Stjepan Meštrović

Stjepan Gabriel Meštrović (born 1955), is an American sociologist, professor, author of over fifteen books[1] and a distinguished expert in matters of war crimes. He testified on the trials regarding Abu Ghraib torture and prisoner abuse and at the International Criminal Tribunal for the former Yugoslavia.[2]

His latest book is The Good Soldier on Trial?, and published shortly before this work was Rules of Engagement? A Social Anatomy of an American War Crime--Operation Iron Triangle, Iraq. It follows The Trials of Abu Ghraib: An Expert Witness Account of Shame and Honor and both books are accounts of the realities of the cases in which he served as an expert witness.[3]

Meštrović is a sociology professor at Texas A&M University and holds three degrees from Harvard University and a Ph.D. degree from Syracuse University.[2] He is a grandson of the renowned Croatian sculptor Ivan Meštrović.
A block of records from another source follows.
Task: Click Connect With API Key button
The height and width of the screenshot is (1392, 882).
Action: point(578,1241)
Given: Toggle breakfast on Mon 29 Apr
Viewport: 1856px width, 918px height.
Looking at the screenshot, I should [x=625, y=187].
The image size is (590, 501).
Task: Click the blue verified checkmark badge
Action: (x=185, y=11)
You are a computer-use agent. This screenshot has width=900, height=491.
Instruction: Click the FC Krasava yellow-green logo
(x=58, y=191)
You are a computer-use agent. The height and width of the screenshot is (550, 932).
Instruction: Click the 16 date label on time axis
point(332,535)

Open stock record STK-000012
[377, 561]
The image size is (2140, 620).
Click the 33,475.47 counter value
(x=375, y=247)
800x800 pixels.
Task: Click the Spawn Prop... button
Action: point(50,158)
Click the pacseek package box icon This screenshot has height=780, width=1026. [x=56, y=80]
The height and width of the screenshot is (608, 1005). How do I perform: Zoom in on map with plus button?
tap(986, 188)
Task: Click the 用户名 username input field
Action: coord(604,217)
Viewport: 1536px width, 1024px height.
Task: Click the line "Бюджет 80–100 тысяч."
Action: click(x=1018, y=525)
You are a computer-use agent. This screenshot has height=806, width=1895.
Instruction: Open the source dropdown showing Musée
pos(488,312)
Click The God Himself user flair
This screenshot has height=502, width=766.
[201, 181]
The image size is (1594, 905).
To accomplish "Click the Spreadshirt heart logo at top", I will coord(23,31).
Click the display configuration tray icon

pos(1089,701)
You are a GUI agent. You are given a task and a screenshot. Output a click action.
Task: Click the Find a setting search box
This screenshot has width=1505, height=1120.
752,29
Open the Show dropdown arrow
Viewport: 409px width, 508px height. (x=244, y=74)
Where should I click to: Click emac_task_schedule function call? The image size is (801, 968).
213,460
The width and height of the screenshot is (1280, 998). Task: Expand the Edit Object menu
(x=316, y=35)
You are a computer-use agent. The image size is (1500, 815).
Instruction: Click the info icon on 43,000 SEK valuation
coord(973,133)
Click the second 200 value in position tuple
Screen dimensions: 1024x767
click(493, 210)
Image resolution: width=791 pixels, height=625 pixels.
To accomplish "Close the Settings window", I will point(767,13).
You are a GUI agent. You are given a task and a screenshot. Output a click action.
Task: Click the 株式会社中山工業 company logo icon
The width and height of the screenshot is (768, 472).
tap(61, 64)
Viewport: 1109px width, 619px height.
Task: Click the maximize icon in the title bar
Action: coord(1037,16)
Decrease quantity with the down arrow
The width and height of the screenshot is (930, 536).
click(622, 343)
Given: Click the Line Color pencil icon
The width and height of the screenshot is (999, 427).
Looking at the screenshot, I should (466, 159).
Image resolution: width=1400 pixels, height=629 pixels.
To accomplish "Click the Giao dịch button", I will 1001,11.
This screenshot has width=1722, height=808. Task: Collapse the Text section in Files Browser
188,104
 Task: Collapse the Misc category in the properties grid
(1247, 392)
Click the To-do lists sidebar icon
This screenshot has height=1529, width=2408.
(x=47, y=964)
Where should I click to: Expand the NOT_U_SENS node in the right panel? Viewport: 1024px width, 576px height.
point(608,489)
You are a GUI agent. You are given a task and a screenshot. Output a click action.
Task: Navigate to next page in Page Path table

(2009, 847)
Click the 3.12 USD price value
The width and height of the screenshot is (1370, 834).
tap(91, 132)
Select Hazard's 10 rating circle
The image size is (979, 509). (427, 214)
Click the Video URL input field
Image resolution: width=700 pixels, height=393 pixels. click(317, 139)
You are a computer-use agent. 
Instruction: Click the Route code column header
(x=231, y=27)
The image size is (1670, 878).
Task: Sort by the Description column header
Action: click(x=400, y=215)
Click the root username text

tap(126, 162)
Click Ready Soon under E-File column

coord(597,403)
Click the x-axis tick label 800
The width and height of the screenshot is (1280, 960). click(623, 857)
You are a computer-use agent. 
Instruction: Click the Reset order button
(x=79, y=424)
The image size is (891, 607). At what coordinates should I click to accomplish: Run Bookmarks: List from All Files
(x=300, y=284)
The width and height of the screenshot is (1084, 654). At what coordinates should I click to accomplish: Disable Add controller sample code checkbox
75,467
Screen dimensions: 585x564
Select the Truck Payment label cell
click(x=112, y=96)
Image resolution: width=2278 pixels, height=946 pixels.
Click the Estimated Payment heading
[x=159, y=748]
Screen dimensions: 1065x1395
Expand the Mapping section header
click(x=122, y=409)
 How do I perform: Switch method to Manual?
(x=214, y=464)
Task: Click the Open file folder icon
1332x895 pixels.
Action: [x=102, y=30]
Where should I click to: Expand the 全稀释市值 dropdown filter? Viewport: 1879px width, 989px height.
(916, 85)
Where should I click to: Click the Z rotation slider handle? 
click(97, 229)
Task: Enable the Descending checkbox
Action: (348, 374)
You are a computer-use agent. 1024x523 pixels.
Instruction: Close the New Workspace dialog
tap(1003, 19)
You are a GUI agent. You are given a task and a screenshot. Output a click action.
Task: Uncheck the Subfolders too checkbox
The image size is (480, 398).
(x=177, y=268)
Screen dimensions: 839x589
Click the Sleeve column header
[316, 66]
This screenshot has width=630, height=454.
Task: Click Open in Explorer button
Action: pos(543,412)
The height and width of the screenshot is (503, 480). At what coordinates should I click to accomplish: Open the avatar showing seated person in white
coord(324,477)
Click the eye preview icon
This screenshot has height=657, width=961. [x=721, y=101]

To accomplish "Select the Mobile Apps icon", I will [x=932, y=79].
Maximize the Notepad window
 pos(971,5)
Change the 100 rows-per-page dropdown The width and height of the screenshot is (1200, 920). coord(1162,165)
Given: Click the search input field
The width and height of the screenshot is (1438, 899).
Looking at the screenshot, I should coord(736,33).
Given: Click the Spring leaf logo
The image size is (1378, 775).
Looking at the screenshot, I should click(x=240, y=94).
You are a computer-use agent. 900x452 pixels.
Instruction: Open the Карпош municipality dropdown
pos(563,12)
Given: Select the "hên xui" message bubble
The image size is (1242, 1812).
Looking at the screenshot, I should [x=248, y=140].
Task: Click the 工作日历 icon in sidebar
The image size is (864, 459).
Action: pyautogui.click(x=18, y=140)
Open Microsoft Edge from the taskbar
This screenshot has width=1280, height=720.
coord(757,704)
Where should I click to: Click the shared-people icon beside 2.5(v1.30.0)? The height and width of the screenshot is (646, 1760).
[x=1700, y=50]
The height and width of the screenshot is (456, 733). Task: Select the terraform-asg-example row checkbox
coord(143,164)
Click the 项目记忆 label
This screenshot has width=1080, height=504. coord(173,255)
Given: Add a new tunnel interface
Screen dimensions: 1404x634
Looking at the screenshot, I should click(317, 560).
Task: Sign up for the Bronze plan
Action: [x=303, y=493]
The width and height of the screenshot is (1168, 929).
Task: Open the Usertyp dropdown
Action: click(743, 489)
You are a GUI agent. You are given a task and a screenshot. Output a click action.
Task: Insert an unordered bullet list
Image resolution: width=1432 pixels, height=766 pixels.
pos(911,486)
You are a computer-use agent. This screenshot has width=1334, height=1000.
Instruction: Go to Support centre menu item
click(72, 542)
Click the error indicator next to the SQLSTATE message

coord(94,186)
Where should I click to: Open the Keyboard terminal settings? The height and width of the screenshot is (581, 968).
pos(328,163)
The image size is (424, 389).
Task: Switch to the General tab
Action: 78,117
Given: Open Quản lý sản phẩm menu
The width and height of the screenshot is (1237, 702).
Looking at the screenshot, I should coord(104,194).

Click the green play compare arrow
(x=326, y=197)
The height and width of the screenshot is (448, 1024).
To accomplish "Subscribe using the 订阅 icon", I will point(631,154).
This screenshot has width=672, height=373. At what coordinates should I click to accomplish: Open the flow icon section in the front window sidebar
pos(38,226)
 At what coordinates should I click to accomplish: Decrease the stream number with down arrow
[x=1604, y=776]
One of his best known books, Postemotional Society, attempts to extend David Riesman's concept of other-directedness in The Lonely Crowd and apply it to contemporary social life, particularly the idea of fake sincerity. Genocide after Emotion (1996) is an anthology edited by him. It attempts to resolve the contrasts of social upheaval and warfare, confusions of histories and manipulations of reality by introducing a theoretical construct he calls ‘postemotionalism’, which he considers to be a more appropriate term than postmodernism to ‘capture the fission, Balkanization, ethnic violence and other highly emotional phenomena of the late 1990s’. The anthology contains a wide variety of interpretations and responses to the break-up of Yugoslavia, including a historical outline and analysis of the conflict through the Austro—Hungarian and Ottoman empires, responses and representations by the American media, and psychoanalytical interpretations of Serb—Croat ‘otherness’.